The comedian wrote that she kept the abuse under wraps because it didn't seem "appropriate" and didn't want to ruin her ex's reputation. However, she was uncomfortable about speaking up about the relationship because of fear of backlash in both her personal and professional lives. Stelling said that she sensed it was her responsibly to continue talking about tough topics like rape and abuse in her stand-up routines.

"After I broke up with him he said, 'You're very open and honest in your stand-up, and I just ask that you consider me when you talk about your ex because everyone knows who you're talking about.' And I abided," she wrote in the lengthy Instagram post.
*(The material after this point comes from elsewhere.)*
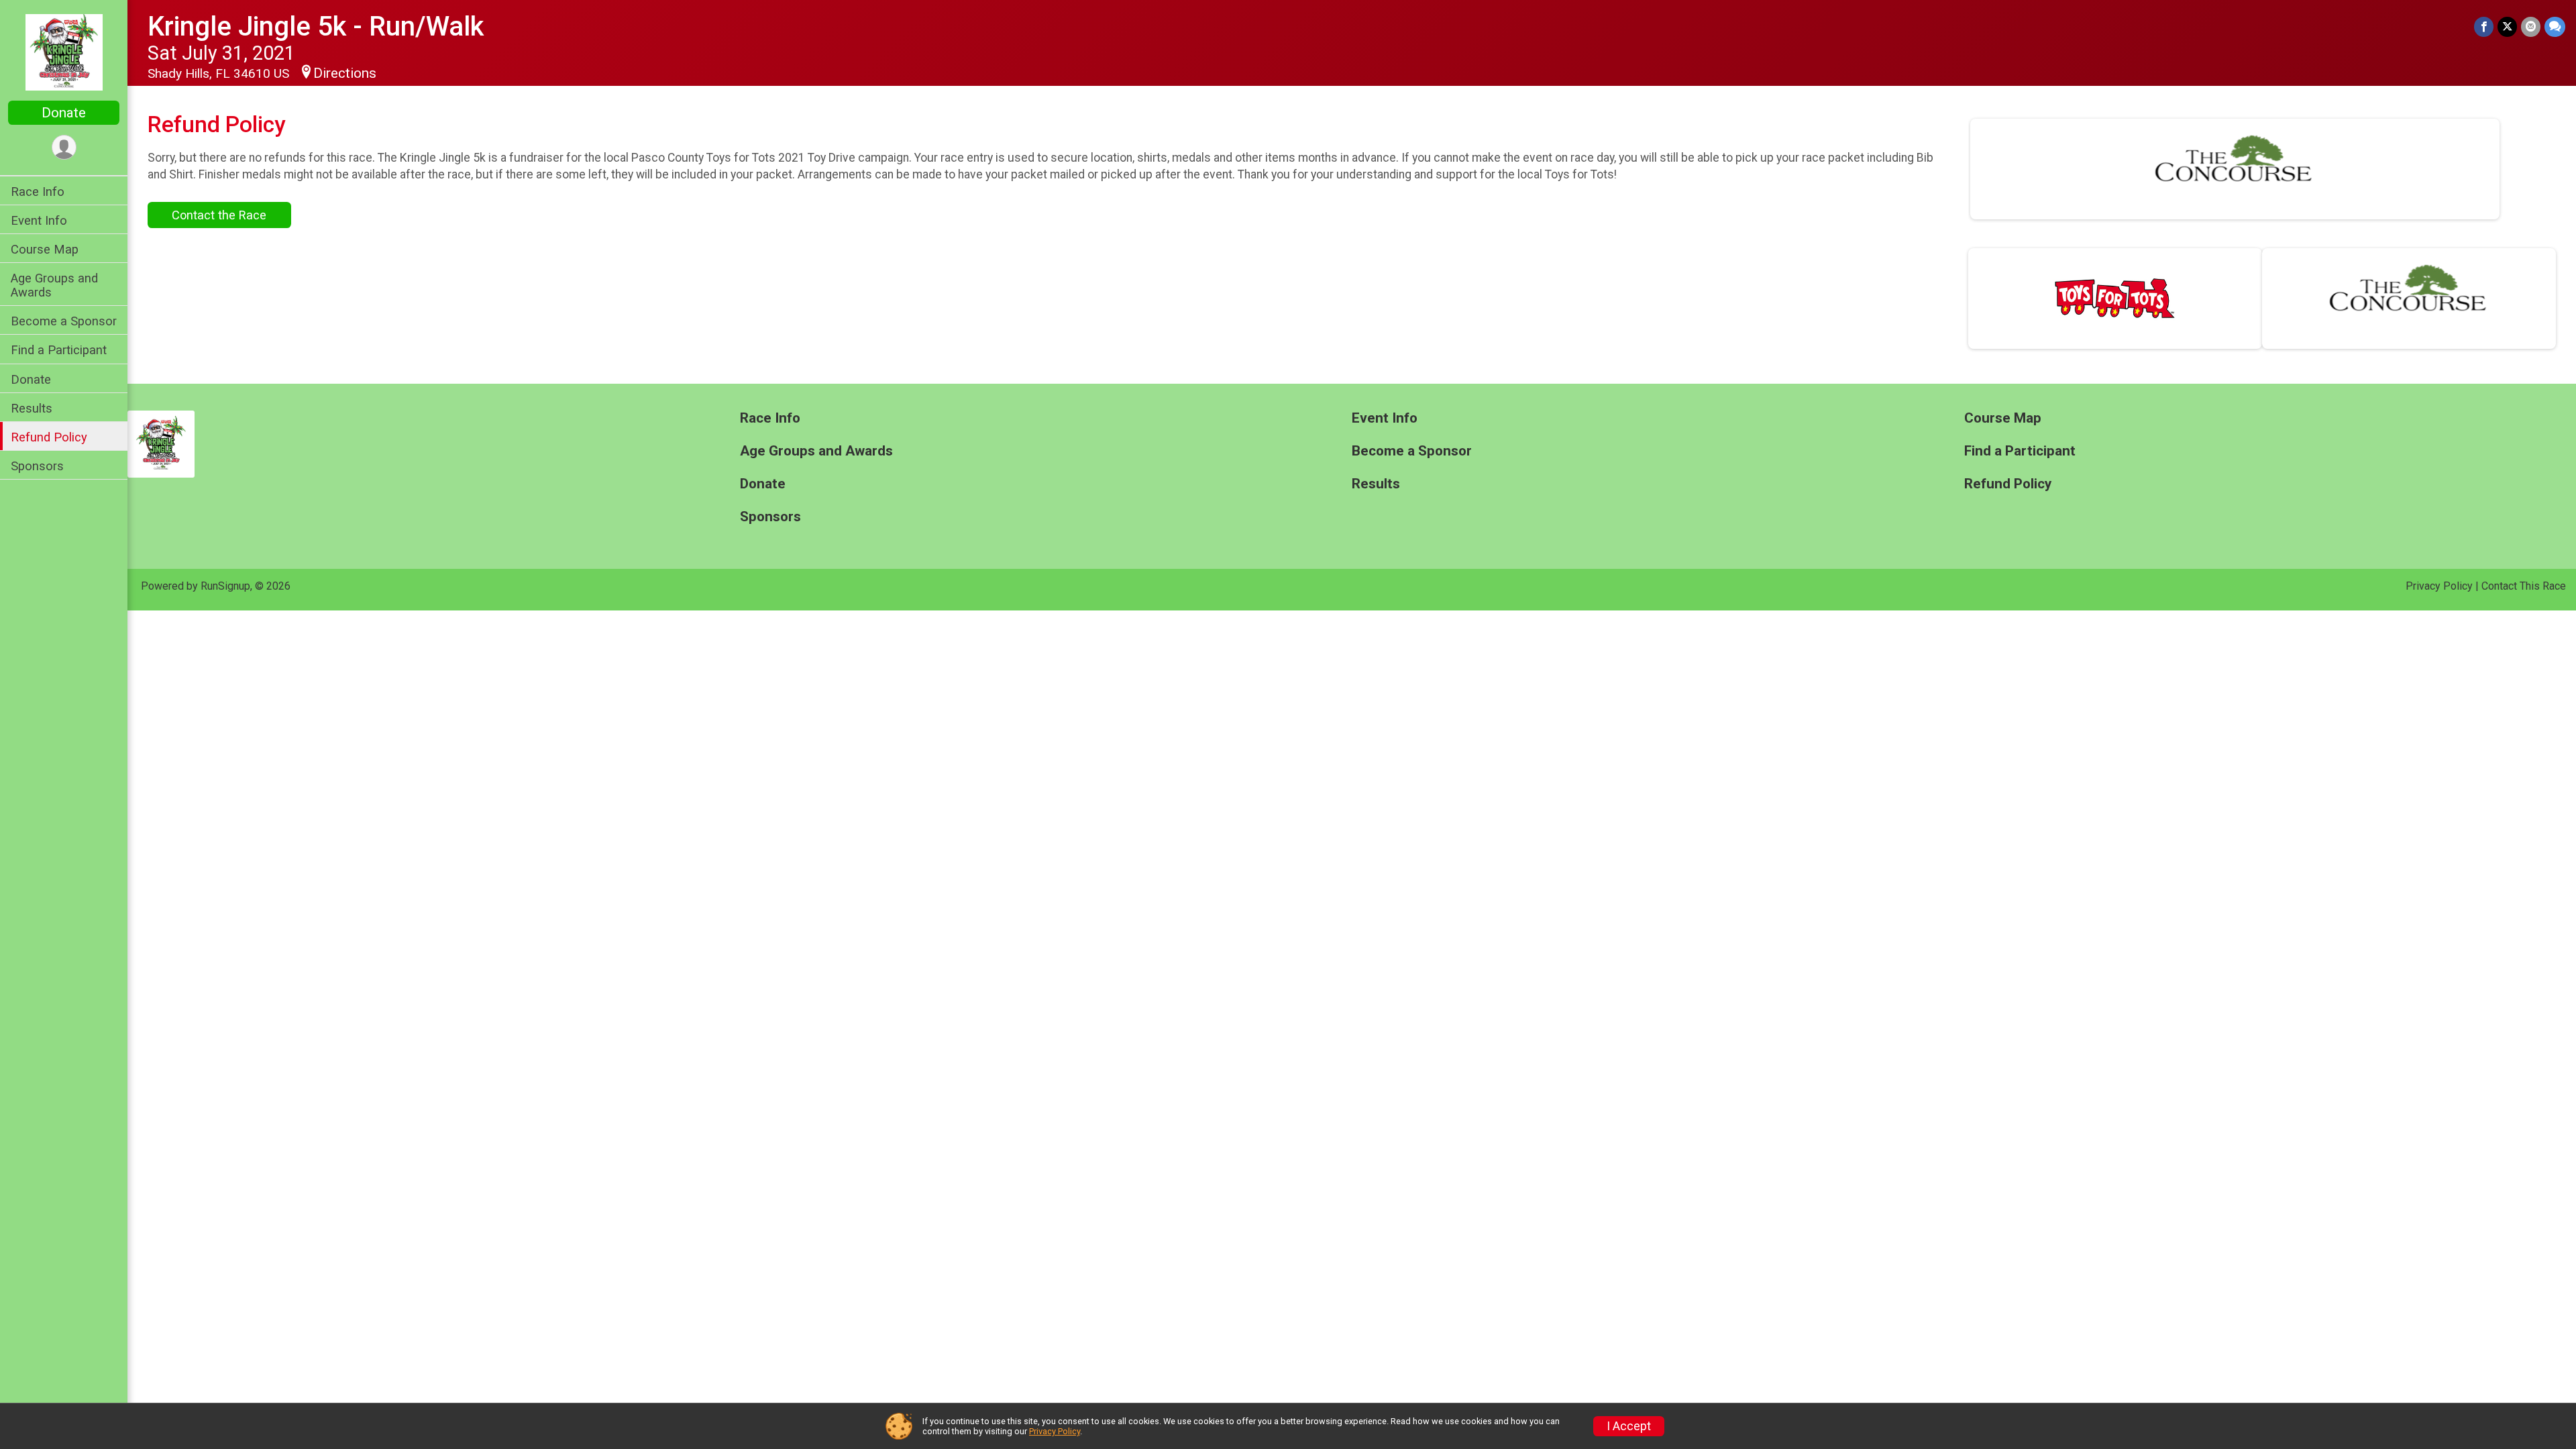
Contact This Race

"I wrote vague jokes because we both live in L.A. and I didn't want to hurt him, start a war, press charges, be interrogated or harassed by him or his friends and family," Stelling added. "I wanted to move on and forget because I didn't understand. I don't want revenge or to hurt him now, but it's unhealthy to keep this inside because my stand-up is pulled directly from my life."

 Same girl in all of these photos (me). I've had an amazing year and you've seen the highlights here, so these photos are an uncommon thing to share but not an uncommon issue. You may be weirded out but do read on. I have a point. There are many reasons not to make an abusive relationship public, mostly fear. Scared of what people will think, scared it makes me look weak or unprofessional. When I broke up with my ex this summer, it wasn't because I didn't love him, it was because of this. And I absolutely relapsed and contacted him with things I shouldn’t have, but there are no “best practices” with this. When friends or comics ask why we broke up it's not easy or comfortable to reply; it doesn't seem like the appropriate thing to say at a stand-up show, a party or a wedding. It's embarrassing. I feel stupid. After being verbally, physically abused and raped, I dated him for two more months. It's not simple. After I broke up with him he said, "You're very open and honest in your stand-up, and I just ask that you consider me when you talk about your ex because everyone knows who you're talking about." And I abided. I wrote vague jokes because we both live in L.A. and I didn't want to hurt him, start a war, press charges, be interrogated or harassed by him or his friends and family. I wanted to move on and forget because I didn’t understand. I don't want revenge or to hurt him now, but it's unhealthy to keep this inside because my stand-up is pulled directly from my life. It's how I make my living. My personal is my professional. That is how I've always been; I make dark, funny. So now I'm allowing this to be part of my story. It's not my only story, so please don't let it be. If you live in L.A., you've already started to hear my jokes about this and I ask you to have the courage to listen and accept it because I’m trying. Already since talking about this onstage, many women have come to me after shows asking me to keep doing it. Men have shown their solidarity. An ex-girlfriend of this ex-boyfriend came to me and shared that she experienced the same fate. Then there was another and another (men and women) who shared other injustices at his hand that..

A photo posted by Beth Stelling (@bethstelling) on Dec 28, 2015 at 9:30am PST

She added that she has already received words of support and solidarity, writing in a later post, "I am experiencing a massive amount of love and support for which I am grateful to you all."

Stelling, who is currently dating New York comedian Sam Morrill, returned to social media hours later to explain that she wasn't bashing all men in her previous post.

"And just to be clear, there are wonderful men in this world. @sammorril was a friend to me getting out of my last relationship, he listened, made me laugh, comforted me. He encouraged me as I toured the world, respected me and my work, and he stuck by me when I made it really difficult to want to," Stelling shared in a separate post along with a photo of her and Morrill. "He is a good partner and I love the man."